Sweeney, który od zawsze zajmował się technologiczną stroną Epic Games, aktualnie zajmuje tak wysokie stanowisko, że jedynie nadzoruje to co się dzieje w firmie. I twierdzi, że "nigdy sobie nie wyobrażał, że będą oferować grę taką jak ta".

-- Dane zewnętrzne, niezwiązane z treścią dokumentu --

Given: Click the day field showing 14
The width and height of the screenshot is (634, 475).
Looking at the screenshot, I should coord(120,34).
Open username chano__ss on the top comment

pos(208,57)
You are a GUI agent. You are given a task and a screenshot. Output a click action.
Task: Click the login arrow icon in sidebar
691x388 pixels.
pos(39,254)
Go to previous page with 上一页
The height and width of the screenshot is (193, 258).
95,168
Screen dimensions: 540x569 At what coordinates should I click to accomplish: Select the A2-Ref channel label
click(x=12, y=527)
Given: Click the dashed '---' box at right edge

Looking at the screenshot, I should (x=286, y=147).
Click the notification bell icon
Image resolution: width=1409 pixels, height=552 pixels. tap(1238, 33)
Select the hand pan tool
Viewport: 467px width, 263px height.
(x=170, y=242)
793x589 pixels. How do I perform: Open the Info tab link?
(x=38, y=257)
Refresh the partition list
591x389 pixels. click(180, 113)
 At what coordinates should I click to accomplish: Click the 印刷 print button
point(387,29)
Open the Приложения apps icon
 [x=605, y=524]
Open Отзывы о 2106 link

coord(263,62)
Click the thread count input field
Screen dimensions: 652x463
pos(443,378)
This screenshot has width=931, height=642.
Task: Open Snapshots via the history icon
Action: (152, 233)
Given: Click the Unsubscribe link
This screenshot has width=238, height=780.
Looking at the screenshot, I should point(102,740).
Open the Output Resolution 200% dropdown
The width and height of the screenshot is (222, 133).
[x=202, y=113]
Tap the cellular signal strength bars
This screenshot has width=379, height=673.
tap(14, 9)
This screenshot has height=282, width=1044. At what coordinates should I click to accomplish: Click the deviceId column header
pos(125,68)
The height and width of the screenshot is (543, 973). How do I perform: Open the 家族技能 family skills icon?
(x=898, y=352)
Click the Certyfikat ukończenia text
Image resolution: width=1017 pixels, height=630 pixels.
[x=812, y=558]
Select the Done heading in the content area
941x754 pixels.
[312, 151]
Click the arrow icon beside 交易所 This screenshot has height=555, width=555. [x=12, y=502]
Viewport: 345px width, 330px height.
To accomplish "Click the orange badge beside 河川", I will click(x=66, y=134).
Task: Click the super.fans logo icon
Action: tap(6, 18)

Fortnite jest dzieckiem wewnętrznego gamejamu, kiedy to członkowie studia, już u schyłku prac nad Gears of War 3, zostali połączeni na mniejsze zespoły, które miały tydzień na wymyślenie nowej gry. Sweeney opowiada:
Była w Epicu grupa osób, która chciała pracować nad tym. I kiedy to zobaczyliśmy, wiedzieliśmy, że jest szansa, że może z tego duża gra, która spodoba się masie ludzi. I przekonuje:
Grafika nie jest taka zła. Ma żywe kolory i realistyczne cienie wszędzie. Jest niszczenie budynków. Gra jest technologicznym potworem, ale nie jest to tak oczywiste jak w Gears of War. Sam wywiad ze Sweeneyem jest z kolei ciekawą lekturą dla wszystkich, którzy chcieliby poznać przeszłość studia i procesy stojące za tworzeniem jednego z najpopularniejszych silników do gier XXI wieku.